**THE PROBLEM**
What is needed is an exact copy of every entry below.

**DATA FOR ANALYSIS**
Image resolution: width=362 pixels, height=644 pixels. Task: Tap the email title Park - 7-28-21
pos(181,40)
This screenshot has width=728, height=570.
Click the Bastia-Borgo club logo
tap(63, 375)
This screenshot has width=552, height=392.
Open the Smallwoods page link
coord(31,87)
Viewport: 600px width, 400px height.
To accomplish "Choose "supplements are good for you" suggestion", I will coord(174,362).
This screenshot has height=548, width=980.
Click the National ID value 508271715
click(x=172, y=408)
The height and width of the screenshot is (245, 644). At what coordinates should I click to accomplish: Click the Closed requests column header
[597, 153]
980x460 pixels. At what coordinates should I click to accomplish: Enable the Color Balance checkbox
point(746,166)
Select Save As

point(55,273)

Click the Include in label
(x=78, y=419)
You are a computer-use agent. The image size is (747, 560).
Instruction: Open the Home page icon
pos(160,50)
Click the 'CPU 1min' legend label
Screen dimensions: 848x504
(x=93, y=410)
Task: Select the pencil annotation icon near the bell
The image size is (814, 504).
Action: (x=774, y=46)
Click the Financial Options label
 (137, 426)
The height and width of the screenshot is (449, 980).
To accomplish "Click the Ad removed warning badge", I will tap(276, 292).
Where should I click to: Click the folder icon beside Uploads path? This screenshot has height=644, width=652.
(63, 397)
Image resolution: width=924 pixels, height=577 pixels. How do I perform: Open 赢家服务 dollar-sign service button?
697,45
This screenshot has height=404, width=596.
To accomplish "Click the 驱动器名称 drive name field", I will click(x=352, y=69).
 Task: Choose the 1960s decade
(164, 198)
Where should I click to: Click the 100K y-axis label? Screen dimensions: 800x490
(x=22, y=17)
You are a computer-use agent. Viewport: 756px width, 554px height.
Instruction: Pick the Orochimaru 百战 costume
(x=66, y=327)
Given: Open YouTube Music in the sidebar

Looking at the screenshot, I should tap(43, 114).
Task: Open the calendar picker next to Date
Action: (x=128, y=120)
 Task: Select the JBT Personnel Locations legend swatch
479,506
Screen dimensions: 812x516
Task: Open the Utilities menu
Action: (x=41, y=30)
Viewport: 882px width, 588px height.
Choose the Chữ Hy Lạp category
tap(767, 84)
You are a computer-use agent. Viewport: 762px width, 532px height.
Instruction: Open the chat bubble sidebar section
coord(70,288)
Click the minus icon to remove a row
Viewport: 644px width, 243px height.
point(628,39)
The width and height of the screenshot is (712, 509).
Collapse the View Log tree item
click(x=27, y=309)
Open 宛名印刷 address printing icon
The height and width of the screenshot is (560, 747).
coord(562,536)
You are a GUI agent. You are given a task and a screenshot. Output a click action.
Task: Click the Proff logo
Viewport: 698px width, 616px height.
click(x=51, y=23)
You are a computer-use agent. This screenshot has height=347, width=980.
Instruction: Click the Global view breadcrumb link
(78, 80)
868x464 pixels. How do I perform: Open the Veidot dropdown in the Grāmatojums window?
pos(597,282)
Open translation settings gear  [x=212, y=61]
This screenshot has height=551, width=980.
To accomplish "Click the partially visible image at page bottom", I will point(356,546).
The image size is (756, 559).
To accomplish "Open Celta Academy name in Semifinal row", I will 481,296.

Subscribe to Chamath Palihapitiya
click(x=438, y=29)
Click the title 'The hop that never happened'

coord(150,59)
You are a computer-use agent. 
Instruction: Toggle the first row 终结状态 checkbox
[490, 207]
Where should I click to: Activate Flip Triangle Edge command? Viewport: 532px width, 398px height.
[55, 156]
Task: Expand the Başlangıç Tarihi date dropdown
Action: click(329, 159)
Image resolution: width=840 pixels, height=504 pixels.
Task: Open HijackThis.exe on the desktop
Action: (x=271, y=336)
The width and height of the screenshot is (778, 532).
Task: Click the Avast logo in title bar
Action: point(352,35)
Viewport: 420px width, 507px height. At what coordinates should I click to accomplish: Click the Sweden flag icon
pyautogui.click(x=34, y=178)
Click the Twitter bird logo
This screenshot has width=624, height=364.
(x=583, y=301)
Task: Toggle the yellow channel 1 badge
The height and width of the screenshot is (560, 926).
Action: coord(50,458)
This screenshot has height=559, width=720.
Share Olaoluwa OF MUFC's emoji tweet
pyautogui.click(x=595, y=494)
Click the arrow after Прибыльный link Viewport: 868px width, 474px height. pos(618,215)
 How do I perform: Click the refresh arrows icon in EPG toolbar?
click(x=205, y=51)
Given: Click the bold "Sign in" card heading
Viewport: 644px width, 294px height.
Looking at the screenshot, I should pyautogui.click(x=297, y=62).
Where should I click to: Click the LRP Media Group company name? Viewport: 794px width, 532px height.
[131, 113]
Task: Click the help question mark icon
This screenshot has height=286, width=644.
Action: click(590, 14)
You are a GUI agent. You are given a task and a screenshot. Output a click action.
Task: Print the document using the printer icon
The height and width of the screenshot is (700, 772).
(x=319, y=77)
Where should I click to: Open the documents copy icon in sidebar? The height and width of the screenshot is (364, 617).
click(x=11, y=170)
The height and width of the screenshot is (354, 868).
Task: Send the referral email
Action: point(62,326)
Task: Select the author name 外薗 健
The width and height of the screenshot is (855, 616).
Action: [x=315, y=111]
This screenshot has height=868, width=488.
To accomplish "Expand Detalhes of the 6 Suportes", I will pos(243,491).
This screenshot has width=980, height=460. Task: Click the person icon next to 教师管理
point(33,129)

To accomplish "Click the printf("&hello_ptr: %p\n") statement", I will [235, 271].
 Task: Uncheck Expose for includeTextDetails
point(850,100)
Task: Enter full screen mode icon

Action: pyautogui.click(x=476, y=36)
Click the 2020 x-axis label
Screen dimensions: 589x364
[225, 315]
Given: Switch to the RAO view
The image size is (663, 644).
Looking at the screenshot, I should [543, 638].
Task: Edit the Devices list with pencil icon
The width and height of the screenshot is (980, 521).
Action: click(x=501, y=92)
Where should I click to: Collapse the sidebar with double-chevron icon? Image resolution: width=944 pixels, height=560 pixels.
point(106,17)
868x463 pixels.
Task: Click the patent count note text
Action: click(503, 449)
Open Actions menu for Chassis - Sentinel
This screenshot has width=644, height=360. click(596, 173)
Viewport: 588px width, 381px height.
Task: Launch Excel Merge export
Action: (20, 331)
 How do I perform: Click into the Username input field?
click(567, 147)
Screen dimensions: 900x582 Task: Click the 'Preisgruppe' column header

**SOLUTION TO THE PROBLEM**
Image resolution: width=362 pixels, height=644 pixels. Task: Tap the email title Park - 7-28-21
pos(181,40)
This screenshot has width=728, height=570.
Click the Bastia-Borgo club logo
tap(63, 375)
This screenshot has width=552, height=392.
Open the Smallwoods page link
coord(31,87)
Viewport: 600px width, 400px height.
To accomplish "Choose "supplements are good for you" suggestion", I will coord(174,362).
This screenshot has height=548, width=980.
Click the National ID value 508271715
click(x=172, y=408)
The height and width of the screenshot is (245, 644). At what coordinates should I click to accomplish: Click the Closed requests column header
[597, 153]
980x460 pixels. At what coordinates should I click to accomplish: Enable the Color Balance checkbox
point(746,166)
Select Save As

point(55,273)

Click the Include in label
(x=78, y=419)
You are a computer-use agent. The image size is (747, 560).
Instruction: Open the Home page icon
pos(160,50)
Click the 'CPU 1min' legend label
Screen dimensions: 848x504
(x=93, y=410)
Task: Select the pencil annotation icon near the bell
The image size is (814, 504).
Action: (x=774, y=46)
Click the Financial Options label
 (137, 426)
The height and width of the screenshot is (449, 980).
To accomplish "Click the Ad removed warning badge", I will tap(276, 292).
Where should I click to: Click the folder icon beside Uploads path? This screenshot has height=644, width=652.
(63, 397)
Image resolution: width=924 pixels, height=577 pixels. How do I perform: Open 赢家服务 dollar-sign service button?
697,45
This screenshot has height=404, width=596.
To accomplish "Click the 驱动器名称 drive name field", I will click(x=352, y=69).
 Task: Choose the 1960s decade
(164, 198)
Where should I click to: Click the 100K y-axis label? Screen dimensions: 800x490
(x=22, y=17)
You are a computer-use agent. Viewport: 756px width, 554px height.
Instruction: Pick the Orochimaru 百战 costume
(x=66, y=327)
Given: Open YouTube Music in the sidebar

Looking at the screenshot, I should tap(43, 114).
Task: Open the calendar picker next to Date
Action: (x=128, y=120)
 Task: Select the JBT Personnel Locations legend swatch
479,506
Screen dimensions: 812x516
Task: Open the Utilities menu
Action: (x=41, y=30)
Viewport: 882px width, 588px height.
Choose the Chữ Hy Lạp category
tap(767, 84)
You are a computer-use agent. Viewport: 762px width, 532px height.
Instruction: Open the chat bubble sidebar section
coord(70,288)
Click the minus icon to remove a row
Viewport: 644px width, 243px height.
point(628,39)
The width and height of the screenshot is (712, 509).
Collapse the View Log tree item
click(x=27, y=309)
Open 宛名印刷 address printing icon
The height and width of the screenshot is (560, 747).
coord(562,536)
You are a GUI agent. You are given a task and a screenshot. Output a click action.
Task: Click the Proff logo
Viewport: 698px width, 616px height.
click(x=51, y=23)
You are a computer-use agent. This screenshot has height=347, width=980.
Instruction: Click the Global view breadcrumb link
(78, 80)
868x464 pixels. How do I perform: Open the Veidot dropdown in the Grāmatojums window?
pos(597,282)
Open translation settings gear  [x=212, y=61]
This screenshot has height=551, width=980.
To accomplish "Click the partially visible image at page bottom", I will point(356,546).
The image size is (756, 559).
To accomplish "Open Celta Academy name in Semifinal row", I will 481,296.

Subscribe to Chamath Palihapitiya
click(x=438, y=29)
Click the title 'The hop that never happened'

coord(150,59)
You are a computer-use agent. 
Instruction: Toggle the first row 终结状态 checkbox
[490, 207]
Where should I click to: Activate Flip Triangle Edge command? Viewport: 532px width, 398px height.
[55, 156]
Task: Expand the Başlangıç Tarihi date dropdown
Action: click(329, 159)
Image resolution: width=840 pixels, height=504 pixels.
Task: Open HijackThis.exe on the desktop
Action: (x=271, y=336)
The width and height of the screenshot is (778, 532).
Task: Click the Avast logo in title bar
Action: point(352,35)
Viewport: 420px width, 507px height. At what coordinates should I click to accomplish: Click the Sweden flag icon
pyautogui.click(x=34, y=178)
Click the Twitter bird logo
This screenshot has width=624, height=364.
(x=583, y=301)
Task: Toggle the yellow channel 1 badge
The height and width of the screenshot is (560, 926).
Action: coord(50,458)
This screenshot has height=559, width=720.
Share Olaoluwa OF MUFC's emoji tweet
pyautogui.click(x=595, y=494)
Click the arrow after Прибыльный link Viewport: 868px width, 474px height. pos(618,215)
 How do I perform: Click the refresh arrows icon in EPG toolbar?
click(x=205, y=51)
Given: Click the bold "Sign in" card heading
Viewport: 644px width, 294px height.
Looking at the screenshot, I should pyautogui.click(x=297, y=62).
Where should I click to: Click the LRP Media Group company name? Viewport: 794px width, 532px height.
[131, 113]
Task: Click the help question mark icon
This screenshot has height=286, width=644.
Action: click(590, 14)
You are a GUI agent. You are given a task and a screenshot. Output a click action.
Task: Print the document using the printer icon
The height and width of the screenshot is (700, 772).
(x=319, y=77)
Where should I click to: Open the documents copy icon in sidebar? The height and width of the screenshot is (364, 617).
click(x=11, y=170)
The height and width of the screenshot is (354, 868).
Task: Send the referral email
Action: point(62,326)
Task: Select the author name 外薗 健
The width and height of the screenshot is (855, 616).
Action: [x=315, y=111]
This screenshot has height=868, width=488.
To accomplish "Expand Detalhes of the 6 Suportes", I will pos(243,491).
This screenshot has width=980, height=460. Task: Click the person icon next to 教师管理
point(33,129)

To accomplish "Click the printf("&hello_ptr: %p\n") statement", I will [235, 271].
 Task: Uncheck Expose for includeTextDetails
point(850,100)
Task: Enter full screen mode icon

Action: pyautogui.click(x=476, y=36)
Click the 2020 x-axis label
Screen dimensions: 589x364
[225, 315]
Given: Switch to the RAO view
The image size is (663, 644).
Looking at the screenshot, I should [543, 638].
Task: Edit the Devices list with pencil icon
The width and height of the screenshot is (980, 521).
Action: click(x=501, y=92)
Where should I click to: Collapse the sidebar with double-chevron icon? Image resolution: width=944 pixels, height=560 pixels.
point(106,17)
868x463 pixels.
Task: Click the patent count note text
Action: click(503, 449)
Open Actions menu for Chassis - Sentinel
This screenshot has width=644, height=360. click(596, 173)
Viewport: 588px width, 381px height.
Task: Launch Excel Merge export
Action: (20, 331)
 How do I perform: Click into the Username input field?
click(567, 147)
Screen dimensions: 900x582 Task: Click the 'Preisgruppe' column header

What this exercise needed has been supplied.